Day says at age 67, he's "no spring chicken." Day says he'll now have more time to devote to other projects at the Capitol -- and at the top of his list is trying to get a NASCAR track built in Minnesota.

Let's get somebody else in the reins, let them take this thing and run with it. I will sit in the front row and cheer them on.
- Sen. Dick Day

Day says he wasn't forced out of the post, despite his candid comments that have often ruffled some feathers. He says even after he said, "Minneapolis schools suck" on the last night of the session, no one asked him to step down.

"I never got a call. Even though I knew that it had to bother some people. Because it bothered me," says Day. I thought, 'You gotta use a little better language, Dick. So next time say, 'Their schools are a joke,' or 'Their schools are inefficient,' or something."

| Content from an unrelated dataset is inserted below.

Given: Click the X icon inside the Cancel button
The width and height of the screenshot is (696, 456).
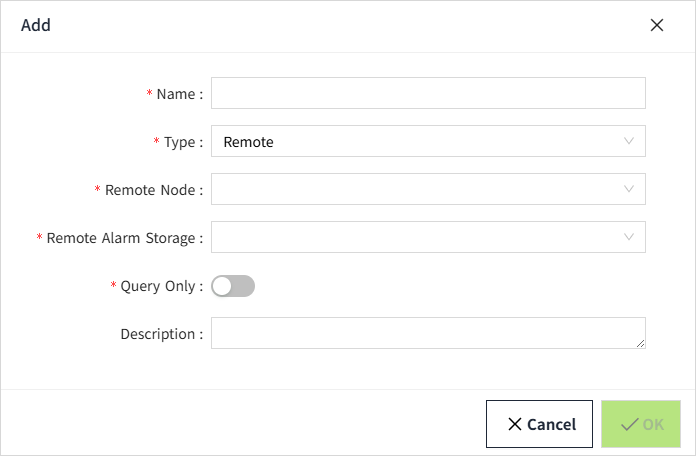Looking at the screenshot, I should point(515,424).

Day also upset some people at the Capitol during a Senate rules subcommittee hearing last week. He objected to a proposed one-time pay bump for Senate staffers, saying if they don't like their jobs, they can leave. Day defended his comments, saying he felt if state employees weren't getting a pay raise, Senate staff shouldn't get a bonus.

Sen. Steve Dille, R-Dassell, says Day took some heat for those comments at a caucus meeting earlier this week. Dille says some senators thought Day went too far.

"It was hard on our employees, and a lot of them were in tears and so forth after that Rules Committee hearing."

Dille says he thinks it's time for a change in leadership.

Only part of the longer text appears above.